Dans la bataille cruciale de Stalingrad, leur contribution pourrait faire pencher la balance en faveur de l’Allemagne.
Pour empêcher ce développement, Violeta Yakova et ses camarades des «groupes de combats urbains» exécutent un certain nombre d’éminents fascistes bulgares qui ont pris position en faveur de cet engagement.
Intimidé par leur mort ainsi que par les protestations massives des syndicats, de l’opposition libérale et des chefs de l’église orthodoxes bulgares, le Tsar Boris III fait volte-face, et refuse d’envoyer ses troupes contre l’Union soviétique et de déporter les Juifs restants vers les camps de la mort.
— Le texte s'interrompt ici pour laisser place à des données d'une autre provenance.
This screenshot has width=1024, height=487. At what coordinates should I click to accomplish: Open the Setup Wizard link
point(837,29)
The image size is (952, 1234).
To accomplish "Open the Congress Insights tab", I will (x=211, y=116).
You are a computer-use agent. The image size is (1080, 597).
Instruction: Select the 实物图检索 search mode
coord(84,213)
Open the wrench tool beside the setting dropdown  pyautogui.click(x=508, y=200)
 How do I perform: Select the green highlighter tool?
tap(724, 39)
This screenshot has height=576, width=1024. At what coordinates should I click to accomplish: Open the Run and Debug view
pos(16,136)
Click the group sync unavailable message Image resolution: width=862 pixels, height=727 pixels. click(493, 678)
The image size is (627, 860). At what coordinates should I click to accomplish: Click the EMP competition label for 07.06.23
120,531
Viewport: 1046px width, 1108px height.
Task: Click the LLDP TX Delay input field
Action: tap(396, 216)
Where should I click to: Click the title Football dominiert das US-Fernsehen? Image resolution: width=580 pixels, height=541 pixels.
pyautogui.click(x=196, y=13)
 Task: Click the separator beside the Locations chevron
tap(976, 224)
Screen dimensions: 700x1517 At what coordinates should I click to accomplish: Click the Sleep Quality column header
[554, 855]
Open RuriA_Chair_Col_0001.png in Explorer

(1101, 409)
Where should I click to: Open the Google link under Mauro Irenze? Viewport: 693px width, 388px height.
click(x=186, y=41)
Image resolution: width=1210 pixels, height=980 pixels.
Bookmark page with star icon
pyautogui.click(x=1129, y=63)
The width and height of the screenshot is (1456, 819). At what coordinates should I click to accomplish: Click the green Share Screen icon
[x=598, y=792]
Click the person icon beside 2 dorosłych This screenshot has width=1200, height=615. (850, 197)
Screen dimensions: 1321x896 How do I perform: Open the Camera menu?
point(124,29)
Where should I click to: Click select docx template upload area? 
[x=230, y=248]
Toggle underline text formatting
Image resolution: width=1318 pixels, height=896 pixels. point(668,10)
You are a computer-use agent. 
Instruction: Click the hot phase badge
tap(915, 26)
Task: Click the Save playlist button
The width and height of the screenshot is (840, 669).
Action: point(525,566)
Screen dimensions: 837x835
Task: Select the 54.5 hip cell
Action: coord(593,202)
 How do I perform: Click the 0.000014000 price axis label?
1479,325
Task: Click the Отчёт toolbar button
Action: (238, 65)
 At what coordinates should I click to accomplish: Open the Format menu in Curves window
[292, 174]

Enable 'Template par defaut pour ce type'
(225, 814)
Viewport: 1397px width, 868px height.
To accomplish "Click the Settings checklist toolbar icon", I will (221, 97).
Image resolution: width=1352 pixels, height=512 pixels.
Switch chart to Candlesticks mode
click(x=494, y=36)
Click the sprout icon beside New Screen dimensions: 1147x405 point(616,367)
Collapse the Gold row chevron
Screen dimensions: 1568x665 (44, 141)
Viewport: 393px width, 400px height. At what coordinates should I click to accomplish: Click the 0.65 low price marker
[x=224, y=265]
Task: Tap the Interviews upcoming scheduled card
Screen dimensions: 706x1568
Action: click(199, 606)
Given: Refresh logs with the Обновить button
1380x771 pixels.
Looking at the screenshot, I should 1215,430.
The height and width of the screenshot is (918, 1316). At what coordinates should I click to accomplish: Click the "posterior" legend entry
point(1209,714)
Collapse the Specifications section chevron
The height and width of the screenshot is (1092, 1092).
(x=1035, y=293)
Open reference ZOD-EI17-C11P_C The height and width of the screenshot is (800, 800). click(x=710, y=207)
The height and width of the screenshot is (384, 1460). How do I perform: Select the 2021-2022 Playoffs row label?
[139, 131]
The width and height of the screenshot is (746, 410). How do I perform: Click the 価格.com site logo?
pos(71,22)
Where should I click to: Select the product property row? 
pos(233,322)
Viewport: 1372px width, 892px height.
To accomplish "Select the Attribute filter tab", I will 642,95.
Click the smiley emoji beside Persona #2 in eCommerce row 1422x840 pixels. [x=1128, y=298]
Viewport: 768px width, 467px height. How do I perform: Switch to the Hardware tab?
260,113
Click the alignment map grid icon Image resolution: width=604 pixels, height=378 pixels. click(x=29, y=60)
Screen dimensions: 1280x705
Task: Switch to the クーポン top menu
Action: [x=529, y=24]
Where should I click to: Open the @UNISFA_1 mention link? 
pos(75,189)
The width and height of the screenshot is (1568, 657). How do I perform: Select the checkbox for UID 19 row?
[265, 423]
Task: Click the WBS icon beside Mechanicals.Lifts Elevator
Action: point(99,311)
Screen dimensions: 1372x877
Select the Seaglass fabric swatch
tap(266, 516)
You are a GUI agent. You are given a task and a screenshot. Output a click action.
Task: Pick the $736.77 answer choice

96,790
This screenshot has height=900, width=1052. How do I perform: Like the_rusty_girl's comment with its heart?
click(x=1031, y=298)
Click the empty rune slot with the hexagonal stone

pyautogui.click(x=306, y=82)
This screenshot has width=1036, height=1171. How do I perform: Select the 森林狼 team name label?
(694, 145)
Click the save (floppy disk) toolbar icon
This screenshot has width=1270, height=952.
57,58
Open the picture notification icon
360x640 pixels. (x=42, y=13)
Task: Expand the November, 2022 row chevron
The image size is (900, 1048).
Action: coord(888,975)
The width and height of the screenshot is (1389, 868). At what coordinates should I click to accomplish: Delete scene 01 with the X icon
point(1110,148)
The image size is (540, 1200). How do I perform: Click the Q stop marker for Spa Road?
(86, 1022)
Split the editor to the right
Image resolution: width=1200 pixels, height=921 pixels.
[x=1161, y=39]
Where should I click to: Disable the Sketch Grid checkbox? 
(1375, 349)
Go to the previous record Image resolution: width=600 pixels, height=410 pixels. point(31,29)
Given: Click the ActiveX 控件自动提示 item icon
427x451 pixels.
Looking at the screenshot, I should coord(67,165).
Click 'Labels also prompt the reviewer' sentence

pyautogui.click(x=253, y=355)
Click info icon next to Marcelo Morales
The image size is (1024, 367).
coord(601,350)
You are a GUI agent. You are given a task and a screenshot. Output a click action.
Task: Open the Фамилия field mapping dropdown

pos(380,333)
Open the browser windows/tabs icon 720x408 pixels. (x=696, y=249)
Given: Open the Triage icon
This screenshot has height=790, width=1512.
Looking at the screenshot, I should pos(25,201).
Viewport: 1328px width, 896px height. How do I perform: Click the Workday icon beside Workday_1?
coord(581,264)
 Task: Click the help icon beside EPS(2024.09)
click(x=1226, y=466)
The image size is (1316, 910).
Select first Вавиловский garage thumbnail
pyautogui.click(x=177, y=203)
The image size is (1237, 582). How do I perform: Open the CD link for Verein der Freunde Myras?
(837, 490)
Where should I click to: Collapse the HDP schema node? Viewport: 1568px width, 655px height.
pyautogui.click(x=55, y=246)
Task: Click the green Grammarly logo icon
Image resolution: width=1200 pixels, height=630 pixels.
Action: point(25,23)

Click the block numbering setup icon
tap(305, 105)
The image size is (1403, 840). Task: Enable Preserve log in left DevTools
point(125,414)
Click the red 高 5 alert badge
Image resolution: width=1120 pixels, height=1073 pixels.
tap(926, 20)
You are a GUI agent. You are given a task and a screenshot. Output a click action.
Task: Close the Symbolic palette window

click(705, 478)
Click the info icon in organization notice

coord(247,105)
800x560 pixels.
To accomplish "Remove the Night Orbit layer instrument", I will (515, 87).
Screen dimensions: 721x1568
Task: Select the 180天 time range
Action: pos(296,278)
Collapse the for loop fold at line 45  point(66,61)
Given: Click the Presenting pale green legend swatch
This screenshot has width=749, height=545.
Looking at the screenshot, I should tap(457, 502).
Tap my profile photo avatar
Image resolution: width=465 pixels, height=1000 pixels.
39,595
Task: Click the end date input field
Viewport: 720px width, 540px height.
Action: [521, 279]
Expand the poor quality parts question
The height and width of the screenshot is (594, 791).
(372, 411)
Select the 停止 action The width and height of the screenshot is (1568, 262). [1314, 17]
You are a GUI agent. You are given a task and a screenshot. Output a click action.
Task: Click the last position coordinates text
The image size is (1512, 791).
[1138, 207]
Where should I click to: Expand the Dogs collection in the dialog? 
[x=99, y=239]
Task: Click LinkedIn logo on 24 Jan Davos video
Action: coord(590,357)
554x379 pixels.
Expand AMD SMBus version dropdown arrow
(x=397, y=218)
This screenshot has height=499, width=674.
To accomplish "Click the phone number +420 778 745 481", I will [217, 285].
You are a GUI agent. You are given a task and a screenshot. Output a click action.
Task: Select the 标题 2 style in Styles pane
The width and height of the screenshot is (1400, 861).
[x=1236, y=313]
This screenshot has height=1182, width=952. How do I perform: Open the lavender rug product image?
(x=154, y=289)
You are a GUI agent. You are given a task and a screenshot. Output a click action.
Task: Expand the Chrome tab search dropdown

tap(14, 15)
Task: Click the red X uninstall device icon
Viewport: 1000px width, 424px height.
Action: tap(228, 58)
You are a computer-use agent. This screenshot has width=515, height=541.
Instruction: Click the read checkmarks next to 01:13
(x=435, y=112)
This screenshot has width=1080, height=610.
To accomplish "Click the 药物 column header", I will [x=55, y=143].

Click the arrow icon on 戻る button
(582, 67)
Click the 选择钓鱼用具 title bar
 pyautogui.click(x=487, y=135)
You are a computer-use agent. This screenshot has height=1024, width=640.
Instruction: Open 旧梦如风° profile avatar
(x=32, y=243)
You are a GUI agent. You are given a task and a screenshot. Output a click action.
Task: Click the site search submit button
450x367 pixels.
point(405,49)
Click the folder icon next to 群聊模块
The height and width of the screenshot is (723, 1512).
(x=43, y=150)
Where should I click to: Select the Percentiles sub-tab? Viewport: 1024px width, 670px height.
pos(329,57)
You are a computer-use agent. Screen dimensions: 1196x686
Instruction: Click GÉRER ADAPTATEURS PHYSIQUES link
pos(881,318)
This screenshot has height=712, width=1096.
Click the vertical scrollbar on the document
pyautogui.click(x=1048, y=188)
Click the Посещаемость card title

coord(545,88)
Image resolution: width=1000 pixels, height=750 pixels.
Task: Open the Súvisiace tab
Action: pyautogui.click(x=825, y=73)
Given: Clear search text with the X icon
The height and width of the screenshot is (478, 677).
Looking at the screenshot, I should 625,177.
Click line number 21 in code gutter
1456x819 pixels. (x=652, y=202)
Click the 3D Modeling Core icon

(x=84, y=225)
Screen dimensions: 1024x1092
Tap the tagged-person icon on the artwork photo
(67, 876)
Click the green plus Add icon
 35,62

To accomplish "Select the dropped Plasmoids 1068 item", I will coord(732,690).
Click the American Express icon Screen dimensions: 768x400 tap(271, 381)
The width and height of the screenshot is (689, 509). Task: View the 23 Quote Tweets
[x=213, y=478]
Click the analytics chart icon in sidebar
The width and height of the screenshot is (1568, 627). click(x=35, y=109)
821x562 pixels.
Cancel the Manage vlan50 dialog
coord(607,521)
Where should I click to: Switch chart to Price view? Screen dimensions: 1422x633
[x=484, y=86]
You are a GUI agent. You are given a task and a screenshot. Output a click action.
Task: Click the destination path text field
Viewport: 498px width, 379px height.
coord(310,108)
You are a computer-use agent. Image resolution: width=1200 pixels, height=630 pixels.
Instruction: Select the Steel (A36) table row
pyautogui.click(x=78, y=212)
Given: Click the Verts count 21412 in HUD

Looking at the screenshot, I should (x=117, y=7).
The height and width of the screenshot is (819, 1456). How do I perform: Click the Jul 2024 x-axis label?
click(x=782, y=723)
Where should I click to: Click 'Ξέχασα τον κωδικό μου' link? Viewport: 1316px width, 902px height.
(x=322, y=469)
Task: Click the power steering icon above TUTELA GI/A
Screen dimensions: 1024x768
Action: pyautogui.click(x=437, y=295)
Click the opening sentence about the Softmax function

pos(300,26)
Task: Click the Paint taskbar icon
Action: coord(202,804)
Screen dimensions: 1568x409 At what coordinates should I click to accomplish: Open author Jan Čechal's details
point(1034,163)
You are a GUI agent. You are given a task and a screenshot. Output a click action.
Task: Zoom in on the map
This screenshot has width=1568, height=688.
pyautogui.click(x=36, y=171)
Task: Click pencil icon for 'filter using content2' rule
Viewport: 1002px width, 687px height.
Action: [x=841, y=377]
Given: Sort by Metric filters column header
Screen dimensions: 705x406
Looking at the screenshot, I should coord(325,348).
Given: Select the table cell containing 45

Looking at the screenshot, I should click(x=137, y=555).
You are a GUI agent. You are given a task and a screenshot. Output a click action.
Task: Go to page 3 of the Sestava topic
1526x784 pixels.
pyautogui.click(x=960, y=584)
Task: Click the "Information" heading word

Furieux de sa «trahison», Hitler s’engage à soutenir un coup d’état en Bulgarie et à remplacer le Tsar Boris III par le général Hristo Lukov – un ami de Goering, ancien ministre de la guerre et chef de l’organisation fasciste «Union des légionnaires bulgares» -, mais le coup d’état est évité, car le 13 février 1943, le général Lukov est abattu par Violeta Yakova.
Plus tard, en 1943, le mouvement partisan s’étant renforcé, met fin à l’activité des groupes urbains et Yakova rejoint un détachement partisan en Bulgarie occidentale.
Au printemps 1944, des actions partisanes conduisent le gouvernement à réunir une force d’environ 100 000 hommes dans le but d’écraser les partisans.
Cette tentative échoue, mais de nombreux combattants de la Résistance tombent, et parmi eux Violeta Yakova.
Alors qu’elle rejoint seule son unité, elle est faite prisonnière, brutalement torturée, collectivement violée et horriblement mutilée. Elle périt le 18 juin 1944, peu après son 21e anniversaire, et moins de trois mois avant la chute du régime fasciste bulgare.
Sur une place de Radomir, sa ville natale, un monument rappelle son sacrifice héroïque.